Secondo il professor Nikolay Nenov, direttore del Museo Regionale di Storia di Ruse, citato da Bnr, il ritrovamento comprende una mandibola, due zanne e forse una costola. «Gli scienziati che hanno effettuato sopralluoghi sul sito negli anni precedenti ritenevano che potessero esserci dei resti. L’area ora fa parte del Danubio, ma migliaia di anni fa era probabilmente una palude”, ha affermato Nenov. L’Ecomuseo con Acquario di Ruse ospita i resti di tre mammut che un tempo abitavano la regione».
Evacuati 186 turisti da nave da crociera
La secca del lungo fiume del Centro Europa ha portato anche problemi ai turisti. Infatti l.a polizia di frontiera bulgara ha completato l’evacuazione di tutti i 186 passeggeri della nave da crociera Viking Ullur, battente bandiera svizzera, dopo che questa ieri si era incagliata sul Danubio in Bulgaria per il basso livello dell’acqua nel fiume dovuto alla siccità. Lo riferisce l’agenzia di stampa bulgara Bta.
L’imbarcazione si è arenata al chilometro fluviale 817, di fronte a Gomotartsi e a circa 25 km a monte di Vidin, non lontano dal confine serbo. A bordo si trovavano 186 passeggeri provenienti da Paesi Ue e 52 membri dell’equipaggio. I passeggeri sono rimasti senza cibo e acqua potabile dopo che la nave, che avrebbe dovuto rifornirsi a Vidin, non è riuscita a raggiungere il porto. L’agente della nave ha inviato la nave Vivaldi, battente bandiera francese a recuperarli, ma quest’ultima non è riuscita ad avvicinarsi a sufficienza, rendendo quindi necessario l’intervento della polizia di frontiera bulgara.

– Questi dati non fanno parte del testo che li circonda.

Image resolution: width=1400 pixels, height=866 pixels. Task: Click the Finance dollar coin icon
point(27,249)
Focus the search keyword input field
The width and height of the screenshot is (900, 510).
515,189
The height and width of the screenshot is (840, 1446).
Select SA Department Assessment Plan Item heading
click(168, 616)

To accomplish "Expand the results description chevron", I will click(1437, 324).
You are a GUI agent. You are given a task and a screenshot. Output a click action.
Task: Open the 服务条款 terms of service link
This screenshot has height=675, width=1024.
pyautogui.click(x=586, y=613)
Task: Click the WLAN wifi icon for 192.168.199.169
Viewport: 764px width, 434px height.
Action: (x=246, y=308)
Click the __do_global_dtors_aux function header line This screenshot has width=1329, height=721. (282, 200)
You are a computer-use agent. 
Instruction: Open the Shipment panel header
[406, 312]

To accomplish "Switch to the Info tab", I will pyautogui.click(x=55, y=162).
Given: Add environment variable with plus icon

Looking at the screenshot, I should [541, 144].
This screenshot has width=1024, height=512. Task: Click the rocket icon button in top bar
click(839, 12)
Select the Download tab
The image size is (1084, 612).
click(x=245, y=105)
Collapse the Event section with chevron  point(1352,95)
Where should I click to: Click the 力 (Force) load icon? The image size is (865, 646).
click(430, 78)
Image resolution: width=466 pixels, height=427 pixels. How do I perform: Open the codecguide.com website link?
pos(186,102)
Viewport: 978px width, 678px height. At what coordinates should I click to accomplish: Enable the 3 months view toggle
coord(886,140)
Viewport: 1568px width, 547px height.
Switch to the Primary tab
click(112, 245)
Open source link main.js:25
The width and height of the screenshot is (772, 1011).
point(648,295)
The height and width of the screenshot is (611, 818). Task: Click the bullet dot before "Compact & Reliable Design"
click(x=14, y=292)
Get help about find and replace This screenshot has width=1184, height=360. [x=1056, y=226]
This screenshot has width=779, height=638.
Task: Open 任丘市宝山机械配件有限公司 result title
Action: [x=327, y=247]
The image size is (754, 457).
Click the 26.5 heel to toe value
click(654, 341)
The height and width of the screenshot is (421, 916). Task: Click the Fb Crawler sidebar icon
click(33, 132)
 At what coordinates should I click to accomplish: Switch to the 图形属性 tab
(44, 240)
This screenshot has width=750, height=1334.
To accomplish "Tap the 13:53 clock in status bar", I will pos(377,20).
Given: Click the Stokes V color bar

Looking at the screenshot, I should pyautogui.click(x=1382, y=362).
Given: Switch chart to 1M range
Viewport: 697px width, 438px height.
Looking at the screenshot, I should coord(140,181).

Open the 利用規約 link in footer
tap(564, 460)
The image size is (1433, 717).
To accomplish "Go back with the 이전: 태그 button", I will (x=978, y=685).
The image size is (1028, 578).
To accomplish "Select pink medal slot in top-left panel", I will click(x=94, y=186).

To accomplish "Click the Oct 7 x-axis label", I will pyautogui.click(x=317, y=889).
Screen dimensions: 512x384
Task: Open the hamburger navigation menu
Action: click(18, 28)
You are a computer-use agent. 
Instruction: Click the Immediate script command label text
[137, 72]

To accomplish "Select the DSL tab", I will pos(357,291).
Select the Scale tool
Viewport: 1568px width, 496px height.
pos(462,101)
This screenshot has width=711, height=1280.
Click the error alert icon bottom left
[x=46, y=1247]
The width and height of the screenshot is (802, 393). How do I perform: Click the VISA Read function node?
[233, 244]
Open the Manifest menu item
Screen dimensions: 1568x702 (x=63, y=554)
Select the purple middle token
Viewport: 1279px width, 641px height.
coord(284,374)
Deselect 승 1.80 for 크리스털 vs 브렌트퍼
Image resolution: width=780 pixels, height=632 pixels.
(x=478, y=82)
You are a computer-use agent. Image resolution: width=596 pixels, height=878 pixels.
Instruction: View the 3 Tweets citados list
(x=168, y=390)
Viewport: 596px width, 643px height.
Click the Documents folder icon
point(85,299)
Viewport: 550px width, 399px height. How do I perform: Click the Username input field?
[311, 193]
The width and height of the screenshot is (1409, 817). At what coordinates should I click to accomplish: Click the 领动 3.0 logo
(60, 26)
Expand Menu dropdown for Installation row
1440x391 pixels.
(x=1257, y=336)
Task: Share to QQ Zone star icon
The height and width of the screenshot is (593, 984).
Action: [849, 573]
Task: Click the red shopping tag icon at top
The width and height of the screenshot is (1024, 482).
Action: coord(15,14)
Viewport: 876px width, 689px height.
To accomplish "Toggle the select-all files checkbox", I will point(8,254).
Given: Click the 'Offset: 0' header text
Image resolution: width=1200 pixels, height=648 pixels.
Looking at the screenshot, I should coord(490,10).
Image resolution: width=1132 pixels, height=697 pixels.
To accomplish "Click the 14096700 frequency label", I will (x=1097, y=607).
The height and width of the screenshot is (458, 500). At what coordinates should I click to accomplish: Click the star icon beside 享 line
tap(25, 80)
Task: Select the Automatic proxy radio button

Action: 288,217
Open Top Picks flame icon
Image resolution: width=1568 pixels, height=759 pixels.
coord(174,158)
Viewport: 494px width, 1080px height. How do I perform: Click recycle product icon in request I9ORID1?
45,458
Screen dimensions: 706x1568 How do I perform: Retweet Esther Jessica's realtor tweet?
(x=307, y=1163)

Il trasferimento dei bagagli dei passeggeri è ancora in corso martedì. Il destino dei 52 membri dell’equipaggio rimane incerto, poiché la Viking Ullur potrebbe rimanere alla deriva per un periodo prolungato a seconda delle condizioni di navigazione e delle possibilità di disincaglio, ha dichiarato la Polizia di Frontiera. Le prime segnalazioni indicavano che la nave da crociera alla deriva si trovava vicino a Salcia, nel sud-ovest della Romania. Era partita dalla cittadina rumena di Drobeta-Turnu Severin lunedì sera con destinazione Vidin. Diversi tentativi di disincaglio, effettuati tra lunedì sera e ieri mattina, sono falliti.